Q: I heard that there are lots of different kinds of HPV. What does this mean?
A: There are over 200 different strains of HPV and they are site (or location) specific. There are certain strains that grow on the hands (hand warts), others that grow on the feet (plantar wart) or on the face (face warts). The strains that grow in the genital area are called genital warts.
Q: What does the term site-specific mean?
A: The term site specific means that each of the different many strains of HPV grows better in certain areas of the body compared to others.
Q: Can you give an example of different HPV viruses being site specific?
A: There are over 40 different types of HPV which occur in the genital area. These genital strains will generally not grow well in other parts of the body. The risk of the strains that cause genital warts growing on the hands, which touch the genital area every day, is low. The strains of HPV that cause hand warts, which are very common and are caused by completely different strains than those that cause genital warts, thrive in the environment on the hands but are unlikely to grow in the genital area despite the frequent contact that occurs between the hands and the genital area.
Q: What are the chances that the strains most frequently associated with hand warts may infect the genital area and cause cancer?
A: Although there is a very small chance that a hand wart can grow in the genital area, the chances of that wart going into a cancer are zero. The strains that most frequently cause hand warts cannot evolve into a cancer.
Q: Can the strains that cause hand warts grow in the genital area?
A: Yes they can, but this is not common and it is unlikely. The different strains of the virus are site (location) specific, so it would be unusual for an infection from hand or foot warts, for example, to spread to the genital area. The strains of HPV that cause hand warts do not grow well in the genital area.
Q: What are the more serious problems that HPV infections can cause?
A: HPV infections have been associated with cancers of the cervix, vulva, vagina, penis, anus, rectum, and the oropharyngeal area (tonsils, tongue, roof of the mouth, back of the throat).
Q: How can I tell whether genital warts contain high risk strains?
A: The only way that you can know for certain what strains are in the genital wart is if a sample is forwarded to the lab for a DNA test.
Q: How can I tell whether my infection contains high or low risk strains?
A: A biopsy first needs to be obtained and forwarded to a laboratory in order to confirm whether an HPV infection is present.

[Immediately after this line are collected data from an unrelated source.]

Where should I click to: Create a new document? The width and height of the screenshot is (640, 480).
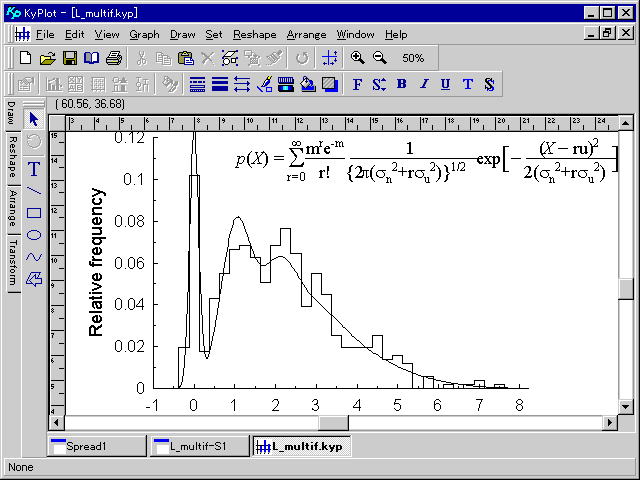[x=26, y=58]
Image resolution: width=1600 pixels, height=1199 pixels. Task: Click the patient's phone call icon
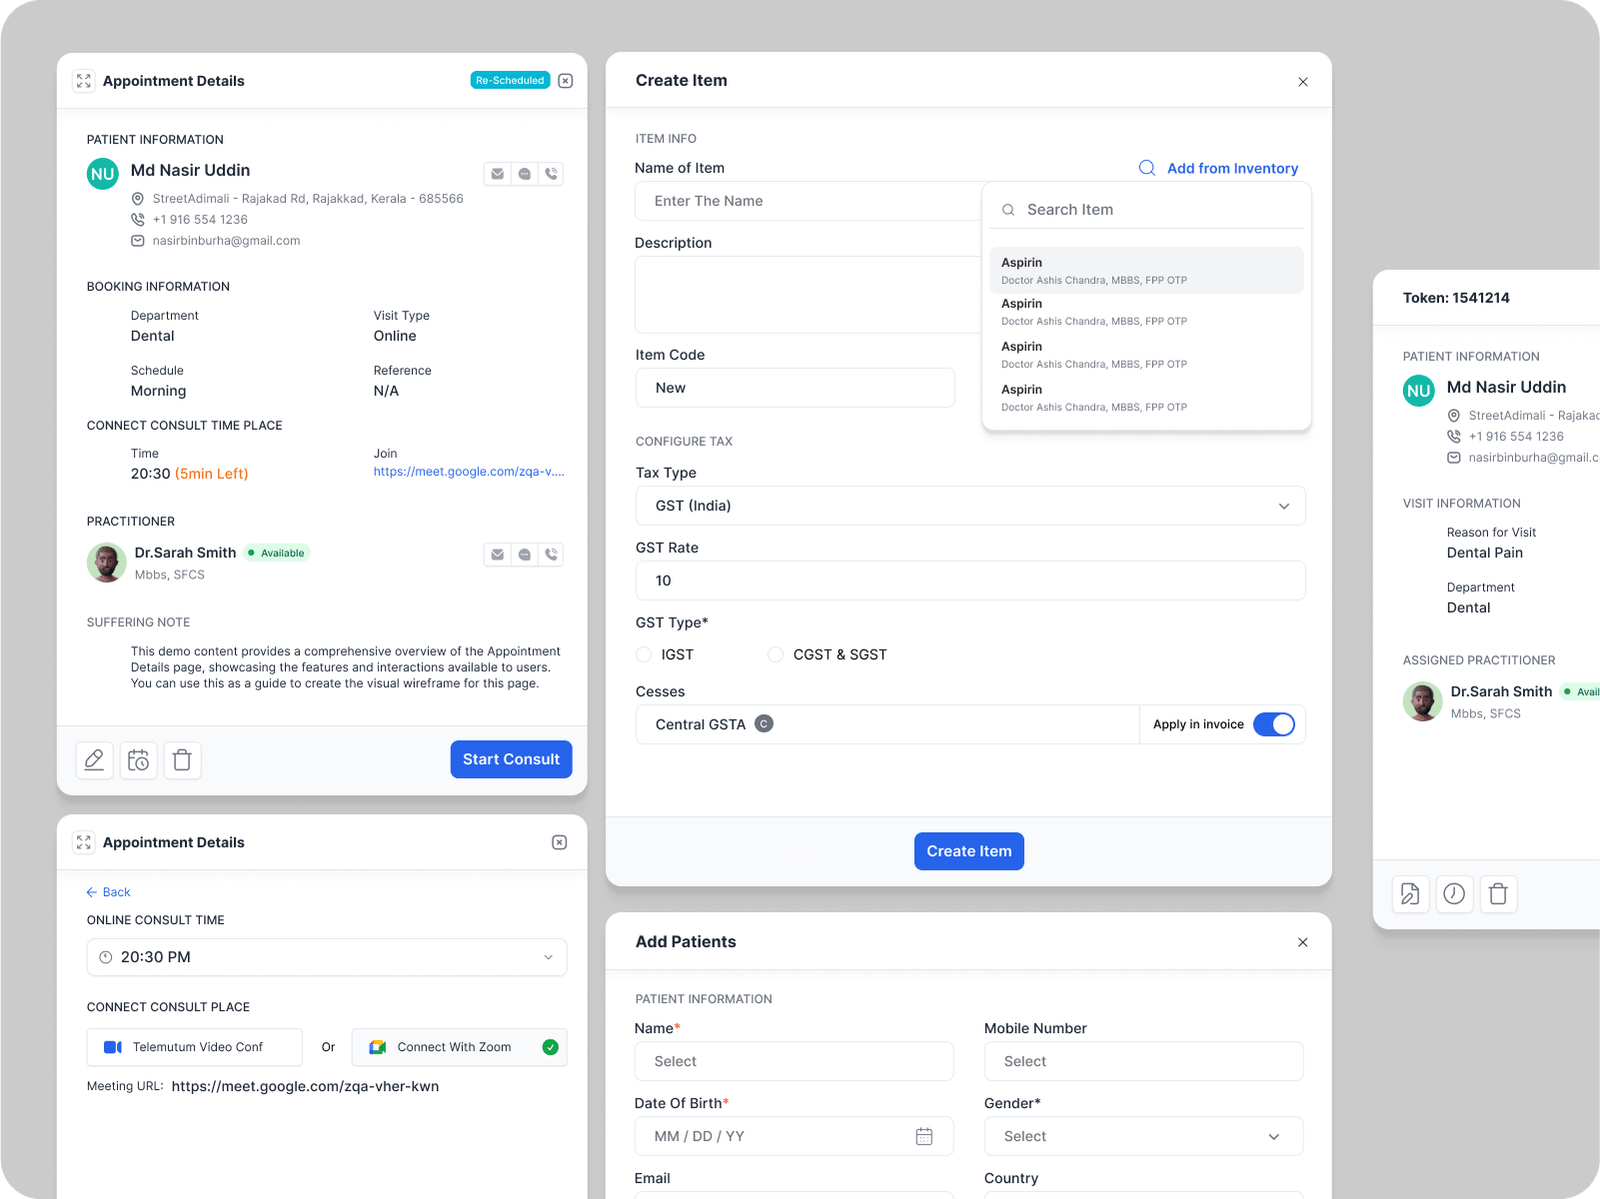pyautogui.click(x=551, y=174)
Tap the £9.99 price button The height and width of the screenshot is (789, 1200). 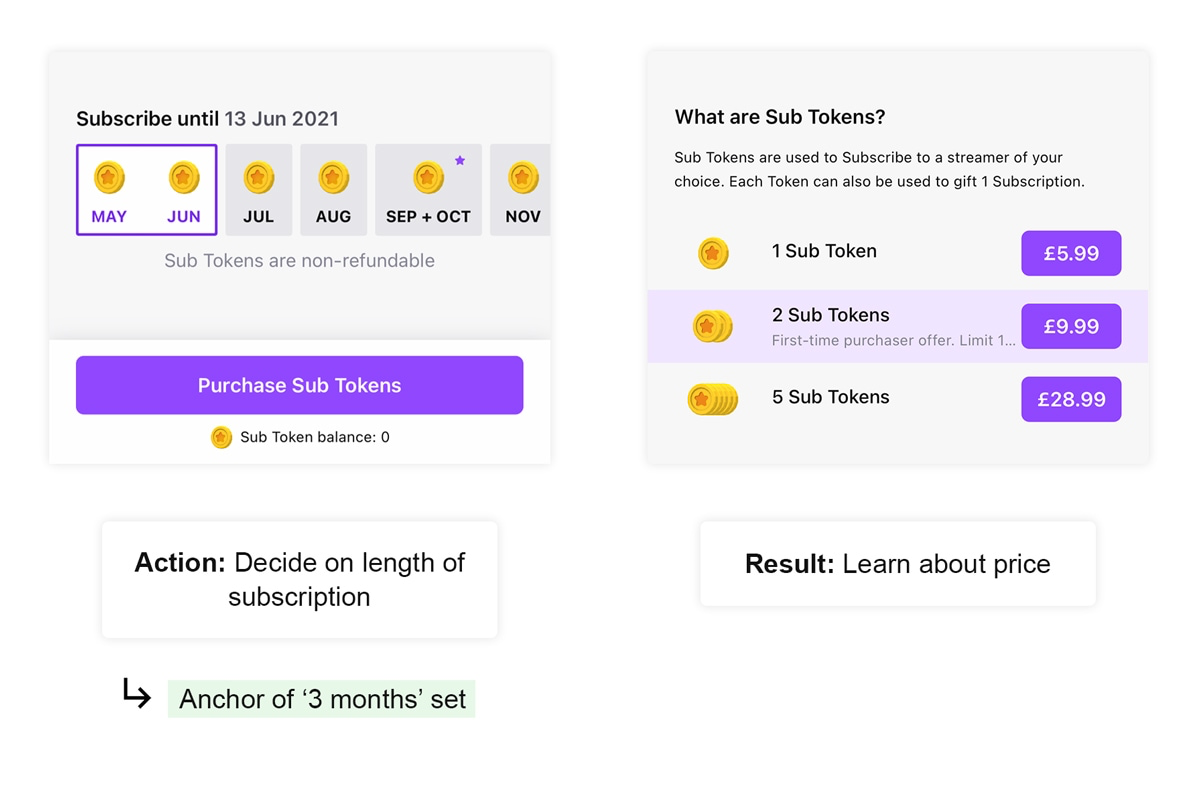click(1071, 326)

The physician can then request that the laboratory do typing to tell which strains of the infection are present.
Q: Are there any other ways to tell what strains of the virus that I have?
A: A biopsy is the definitive test in both a man and a woman. Women can get a Pap smear as a screening test and can then get typing done on swabs from the cervix in order to tell whether high or low risk strains are present. Men at risk can get swabs from the rectal area. Blood and urine tests for HPV are not effective.
Q: Can you tell from how the genital warts look whether they are high or low risk?
A: Genital warts associated with the low risk strains are more likely to be large, more numerous, rapidly spreading and are highly contagious. High risk strains are more likely to present in few numbers and as small, sometimes inconspicuous-appearing growths.. The only accurate way to tell whether they are high or low risk is to do an HPV DNA test.
Q: So the good news is that genital warts are more extensive in size and number, are more contagious, and look more funky but are not dangerous because they contain the low risk strains, and that the bad news is that the smaller warts may be less contagious
Q: What are the most common high risk strains?
A: The most common high-risk strains are 16 and 18 (16/18), which together represent approximately 70% of the high-risk strains which occur in the general population.
Q: What is meant by the terms high risk and low risk strains of HPV ?
A: Genital HPV infections are referred to as being either high risk or low risk strains. The presence of high risk strains places a person at a higher risk of developing a cancer or precancerous condition. The presence of low risk strains is associated with annoying and highly contagious conditions like genital warts but is not associated with an increased chance of getting cancer.
Q: What kind of conditions are associated with the high risk strains?
A: The high risk strains of HPV have been associated with cancers or precancers of the cervix, vulva, vagina, anus, rectum, penis and the oropharygeal area.
Q: What kind of conditions are associated with the low risk strains?
A: The low risk stains are associated with genital warts and do not have any potential to progress into a cancer.
Q: What are “mixed infections”?
A: Mixed infections are areas or growths that contain both high and low risk strains. Approximately 10% -20% of genital warts are so-called “mixed infections.” The high risk strains in these mixed infections can progress into more aggressive cancerous and precancerous conditions. An HPV infection that is made up of predominantly low risk strains can still contain the potentially more aggressive high risk strains.